Records from a data source
===

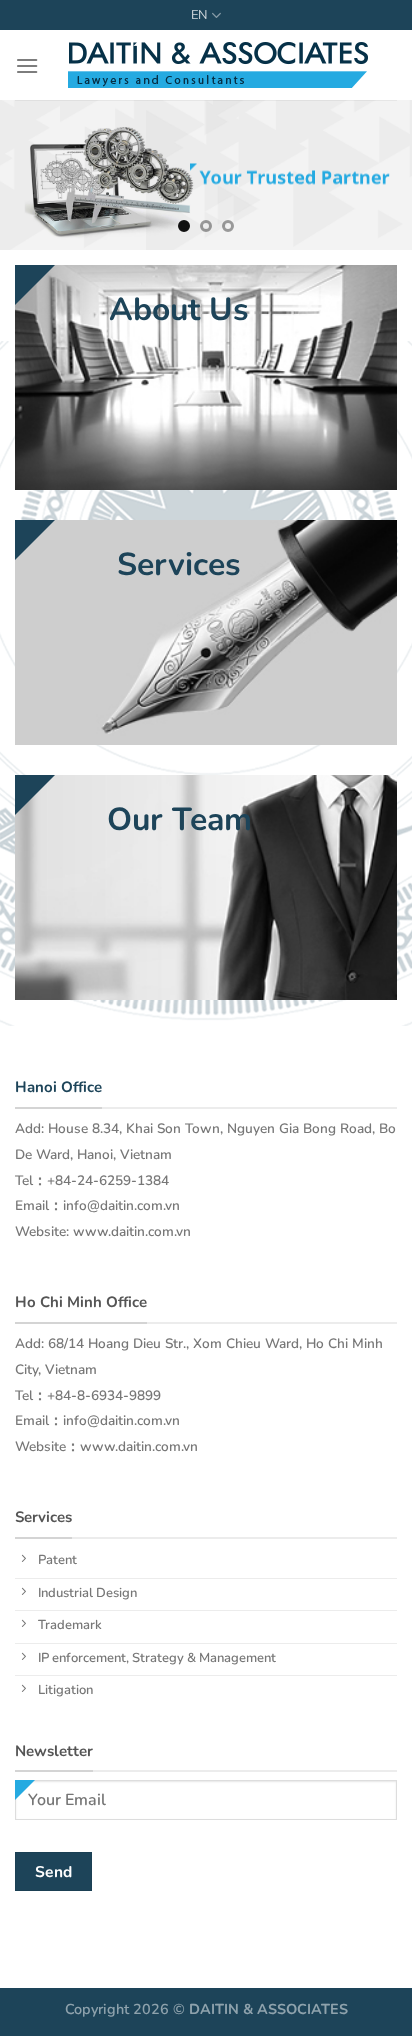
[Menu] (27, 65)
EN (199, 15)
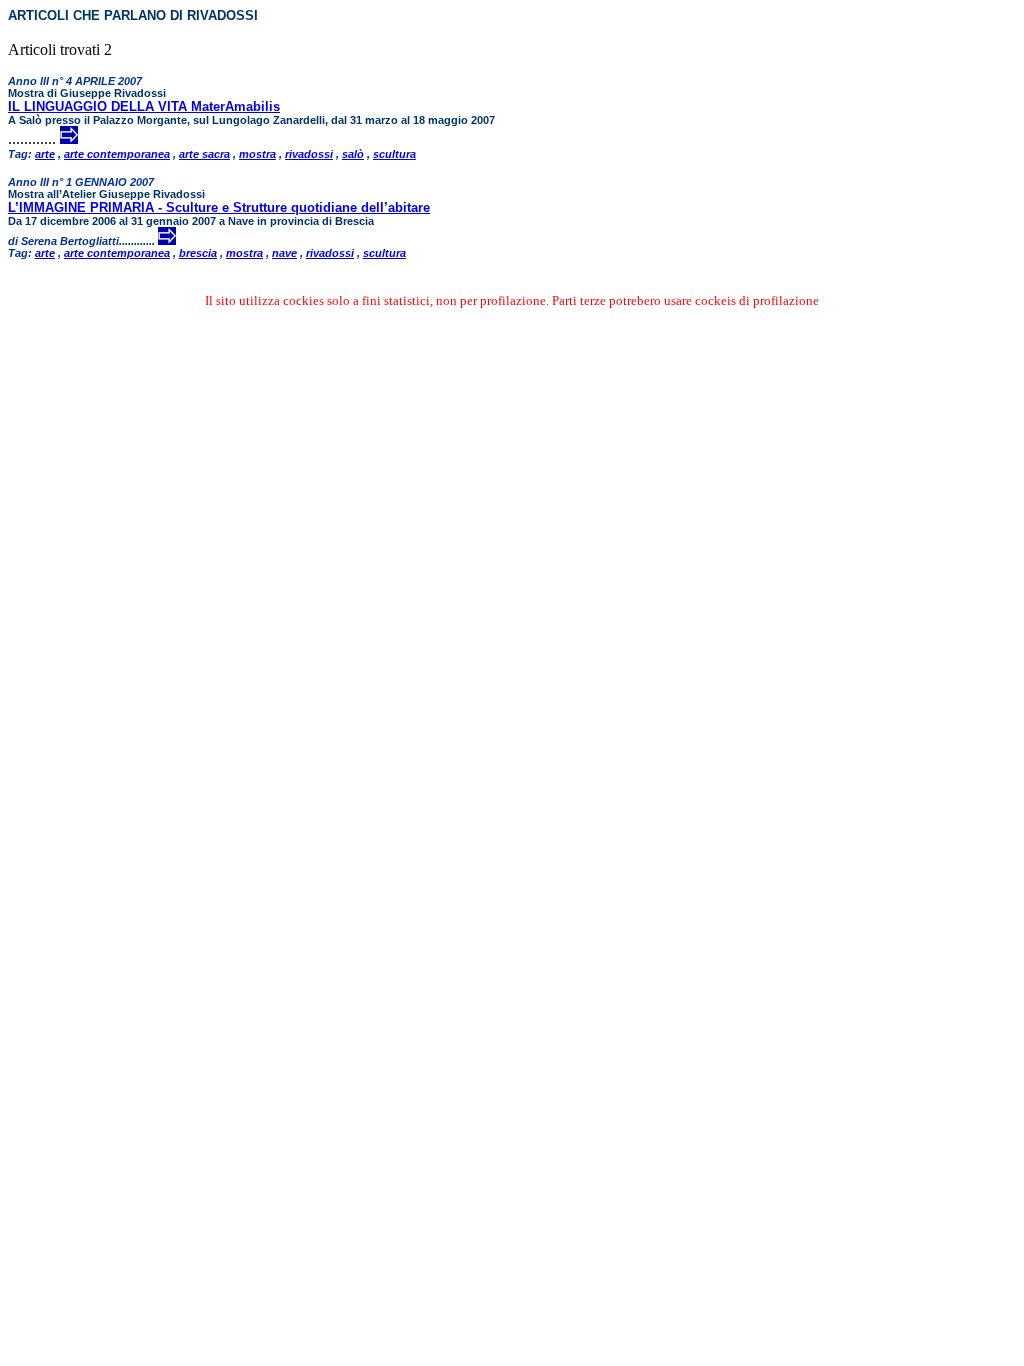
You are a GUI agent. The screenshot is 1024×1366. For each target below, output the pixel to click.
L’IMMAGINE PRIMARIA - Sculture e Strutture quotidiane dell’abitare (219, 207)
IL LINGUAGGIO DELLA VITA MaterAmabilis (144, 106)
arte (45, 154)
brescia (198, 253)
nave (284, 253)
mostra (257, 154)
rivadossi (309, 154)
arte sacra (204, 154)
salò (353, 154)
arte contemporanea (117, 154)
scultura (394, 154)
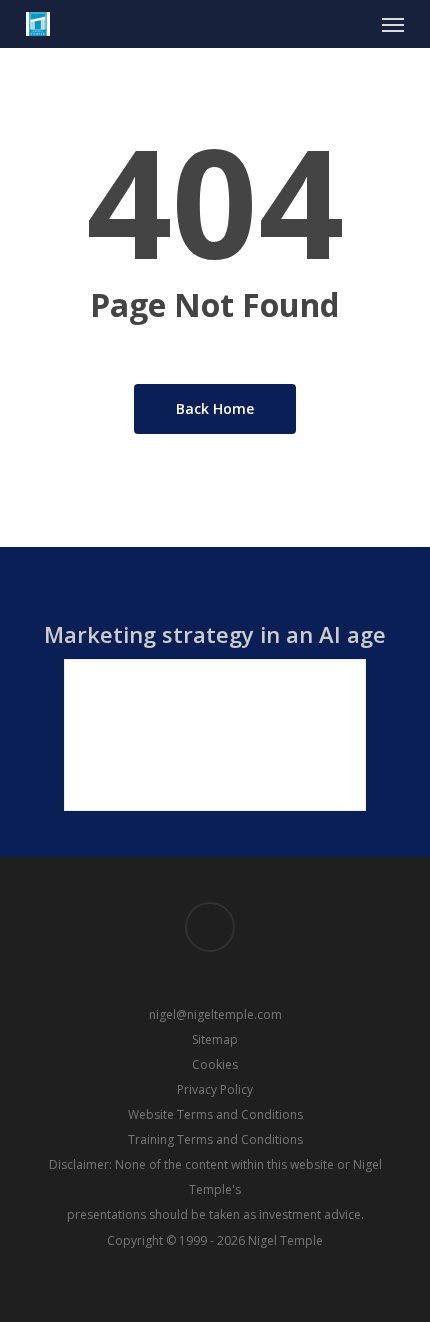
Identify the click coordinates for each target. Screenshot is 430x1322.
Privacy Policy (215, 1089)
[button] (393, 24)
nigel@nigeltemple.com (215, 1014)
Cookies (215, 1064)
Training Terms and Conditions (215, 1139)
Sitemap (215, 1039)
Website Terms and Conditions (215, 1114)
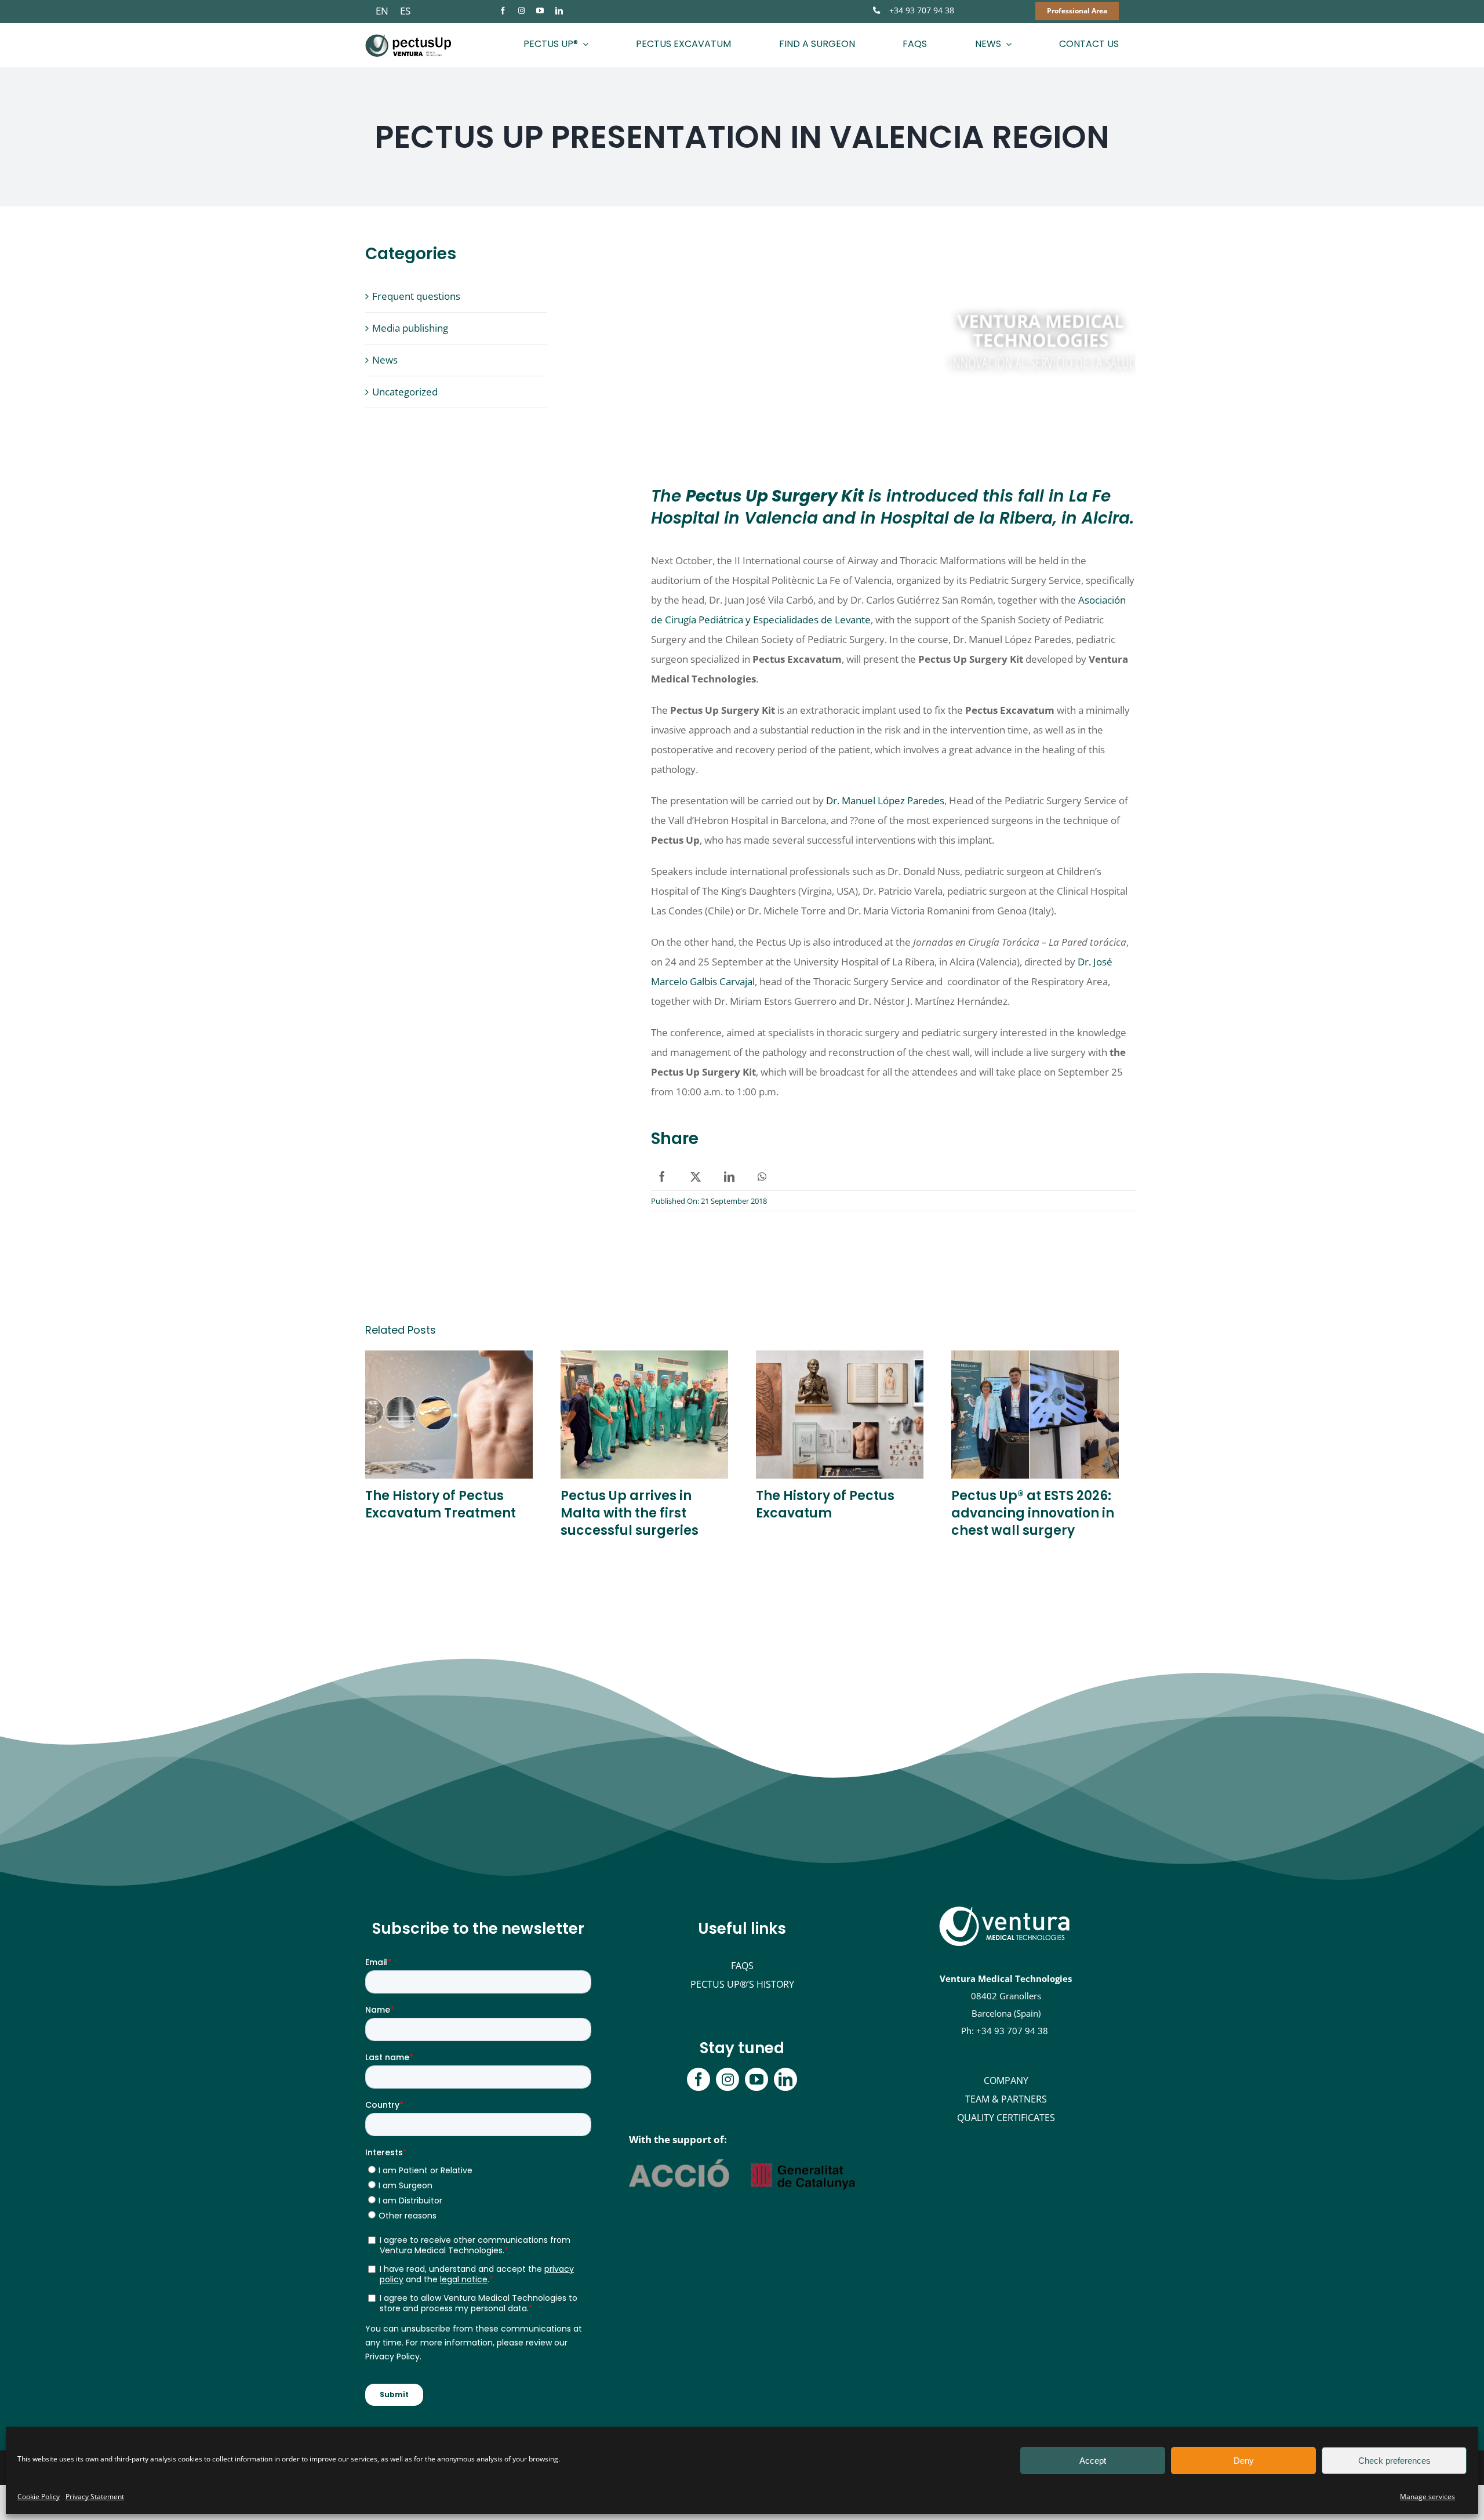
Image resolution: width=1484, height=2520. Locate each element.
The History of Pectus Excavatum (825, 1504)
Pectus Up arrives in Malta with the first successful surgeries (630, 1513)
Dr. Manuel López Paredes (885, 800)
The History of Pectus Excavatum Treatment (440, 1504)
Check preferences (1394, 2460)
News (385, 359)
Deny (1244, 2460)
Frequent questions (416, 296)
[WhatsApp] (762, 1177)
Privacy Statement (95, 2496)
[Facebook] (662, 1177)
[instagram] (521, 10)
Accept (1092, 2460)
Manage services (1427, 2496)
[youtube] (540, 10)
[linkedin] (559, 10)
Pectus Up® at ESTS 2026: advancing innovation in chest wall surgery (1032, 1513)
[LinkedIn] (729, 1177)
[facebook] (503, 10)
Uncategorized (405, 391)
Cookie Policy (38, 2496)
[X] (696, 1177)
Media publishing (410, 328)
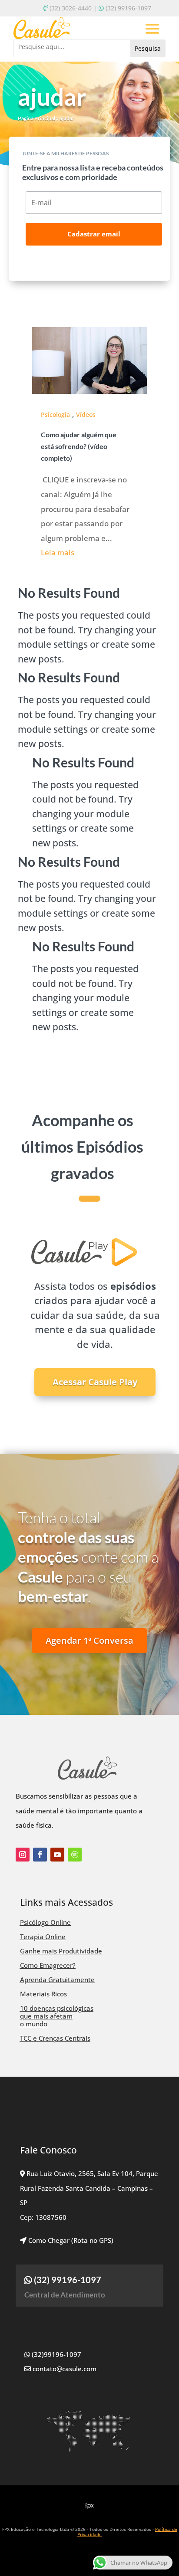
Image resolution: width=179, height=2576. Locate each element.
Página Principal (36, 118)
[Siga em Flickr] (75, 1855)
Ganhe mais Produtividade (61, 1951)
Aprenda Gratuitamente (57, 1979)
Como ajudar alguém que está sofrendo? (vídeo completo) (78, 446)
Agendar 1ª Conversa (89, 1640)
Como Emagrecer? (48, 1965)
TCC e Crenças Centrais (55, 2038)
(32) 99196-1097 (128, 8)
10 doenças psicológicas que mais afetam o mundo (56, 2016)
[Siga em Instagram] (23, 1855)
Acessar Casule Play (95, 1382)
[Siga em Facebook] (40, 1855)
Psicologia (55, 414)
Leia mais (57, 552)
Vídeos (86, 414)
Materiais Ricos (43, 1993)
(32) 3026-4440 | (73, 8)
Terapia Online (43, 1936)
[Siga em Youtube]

===

— What is needed —
Look through the entries and give the number of lines containing the word "each". Add nothing else.

— Result —
4